Questa tecnologia di produzione si avvale di macchine ad alto livello di automazione, che richiedono un minimo intervento dell’operatore, riescono perciò ad avere cicli di stampaggio molto rapidi.

Lo stampaggio a iniezione è dunque adatto a grandi produzioni di serie e alla lavorazione di pezzi complessi che non necessitino di alcuna lavorazione supplementare dopo lo stampaggio ma con costi di attrezzatura molto elevati.

Le materie plastiche nella termoformatura

Abbiamo accennato prima alla formazione delle lastre come ad una delle tecniche di lavorazione delle materie plastiche: in una buona parte dei casi, questa risulta essere una lavorazione primaria poiché le lastre sono destinate a subire una seconda lavorazione con altre tecniche quali la sagomatura, la piegatura o la termoformatura.

Come si può intuire sin dal nome, la termoformatura non è altro che la “deformazione” o meglio ancora la “formazione”, tramite la temperatura, di qualcosa. Se scaldiamo una lastra ad una temperatura inferiore a quella di fusione, ma sufficiente a renderla plastica e con ciò deformabile, possiamo intervenire e modificare la sua forma piatta in forme a tre dimensioni. Si può sperimentare facendo adagiare una lastra molle su un oggetto: si riuscirà, almeno in parte, a riprodurne la forma.

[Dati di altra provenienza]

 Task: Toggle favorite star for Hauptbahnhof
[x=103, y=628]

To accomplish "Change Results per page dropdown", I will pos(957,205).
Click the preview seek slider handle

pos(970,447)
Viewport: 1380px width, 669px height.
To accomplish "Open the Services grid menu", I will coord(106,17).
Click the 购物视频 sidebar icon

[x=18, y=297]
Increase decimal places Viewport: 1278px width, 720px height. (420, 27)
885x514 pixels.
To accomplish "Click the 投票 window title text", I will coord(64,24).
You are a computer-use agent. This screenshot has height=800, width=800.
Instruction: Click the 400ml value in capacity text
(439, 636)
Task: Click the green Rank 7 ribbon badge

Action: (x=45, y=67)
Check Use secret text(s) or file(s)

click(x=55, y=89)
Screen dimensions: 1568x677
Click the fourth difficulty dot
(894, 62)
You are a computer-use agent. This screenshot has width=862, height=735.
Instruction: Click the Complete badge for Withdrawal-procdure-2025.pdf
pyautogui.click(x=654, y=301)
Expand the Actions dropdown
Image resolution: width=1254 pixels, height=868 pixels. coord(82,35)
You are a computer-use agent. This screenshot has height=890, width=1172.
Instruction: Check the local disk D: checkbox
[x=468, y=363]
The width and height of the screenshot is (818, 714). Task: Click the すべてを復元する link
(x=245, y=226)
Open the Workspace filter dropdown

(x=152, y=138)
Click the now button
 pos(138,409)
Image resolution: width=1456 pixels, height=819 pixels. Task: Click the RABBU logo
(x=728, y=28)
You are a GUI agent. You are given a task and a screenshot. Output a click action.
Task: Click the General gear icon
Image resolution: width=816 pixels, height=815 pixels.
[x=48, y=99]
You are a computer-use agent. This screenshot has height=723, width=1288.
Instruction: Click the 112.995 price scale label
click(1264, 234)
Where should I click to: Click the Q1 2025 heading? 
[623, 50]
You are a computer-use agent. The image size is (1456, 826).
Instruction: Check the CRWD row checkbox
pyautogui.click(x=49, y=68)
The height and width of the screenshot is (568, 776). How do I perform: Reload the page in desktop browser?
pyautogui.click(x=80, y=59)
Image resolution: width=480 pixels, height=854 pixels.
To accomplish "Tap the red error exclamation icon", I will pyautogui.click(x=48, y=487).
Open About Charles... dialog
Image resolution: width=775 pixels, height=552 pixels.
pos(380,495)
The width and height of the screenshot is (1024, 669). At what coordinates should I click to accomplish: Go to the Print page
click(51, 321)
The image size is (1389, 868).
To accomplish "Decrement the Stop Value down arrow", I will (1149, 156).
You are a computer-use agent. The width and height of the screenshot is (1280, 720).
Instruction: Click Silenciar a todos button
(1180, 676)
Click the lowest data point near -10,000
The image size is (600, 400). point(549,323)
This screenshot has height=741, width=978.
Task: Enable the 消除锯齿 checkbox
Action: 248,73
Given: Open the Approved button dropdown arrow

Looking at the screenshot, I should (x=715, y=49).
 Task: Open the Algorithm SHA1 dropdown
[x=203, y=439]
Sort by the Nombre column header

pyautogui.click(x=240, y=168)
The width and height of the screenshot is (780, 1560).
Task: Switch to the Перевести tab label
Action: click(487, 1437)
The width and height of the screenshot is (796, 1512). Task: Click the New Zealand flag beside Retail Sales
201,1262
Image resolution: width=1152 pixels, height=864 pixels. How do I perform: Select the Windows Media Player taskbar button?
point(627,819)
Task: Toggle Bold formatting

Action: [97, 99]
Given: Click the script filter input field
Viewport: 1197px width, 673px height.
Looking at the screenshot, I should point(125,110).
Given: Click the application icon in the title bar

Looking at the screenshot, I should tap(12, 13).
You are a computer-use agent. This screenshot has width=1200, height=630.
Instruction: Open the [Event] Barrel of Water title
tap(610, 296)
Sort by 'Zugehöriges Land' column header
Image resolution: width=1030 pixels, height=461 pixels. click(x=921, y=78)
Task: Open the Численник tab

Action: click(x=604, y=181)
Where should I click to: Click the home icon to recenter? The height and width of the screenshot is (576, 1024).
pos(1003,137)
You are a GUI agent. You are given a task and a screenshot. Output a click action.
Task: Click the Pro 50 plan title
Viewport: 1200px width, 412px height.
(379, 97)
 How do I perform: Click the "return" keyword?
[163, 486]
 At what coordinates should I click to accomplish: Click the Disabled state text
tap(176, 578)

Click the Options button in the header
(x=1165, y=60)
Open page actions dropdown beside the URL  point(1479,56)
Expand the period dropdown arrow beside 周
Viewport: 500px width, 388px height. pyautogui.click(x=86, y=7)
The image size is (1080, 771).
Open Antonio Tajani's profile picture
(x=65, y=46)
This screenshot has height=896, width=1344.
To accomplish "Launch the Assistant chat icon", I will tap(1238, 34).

Per superare il problema della mancanza di dettaglio si ricorre al vuoto, che attraverso l’estrazione di aria dalla camera vacuum, costringe la lastra in stato plastico ad aderire perfettamente allo stampo riproducendone la forma.

Questa descrizione è senz’altro molto semplificata ma può dare un’idea del processo che avviene nelle macchine per termoformatura a vuoto. Il prodotto risultante di questo processo è una lastra con delle forme in rilievo che riproducono lo stampo, e che devono essere – manualmente o con l’intervento di robot – separate dalla parte piana della lastra.

Questa tecnologia è indicata per piccole e medie produzioni di pezzi composti di “una pelle” (ossia lo spessore della lastra originale) che è stata deformata intorno allo stampo, quindi in questi prodotti non è possibile ottenere, per esempio, nervature strutturali o paratie interne direttamente nella fase di stampaggio, ma se necessari possono essere realizzati separatamente per poi essere assemblati nella stampata principale (tramite incollaggio e saldatura ad ultrasuoni). In compenso risulta una pratica molto interessante, anche perché le attrezzature per questo tipo di stampaggio sono notevolmente più economiche di quelle necessarie per quello a iniezione.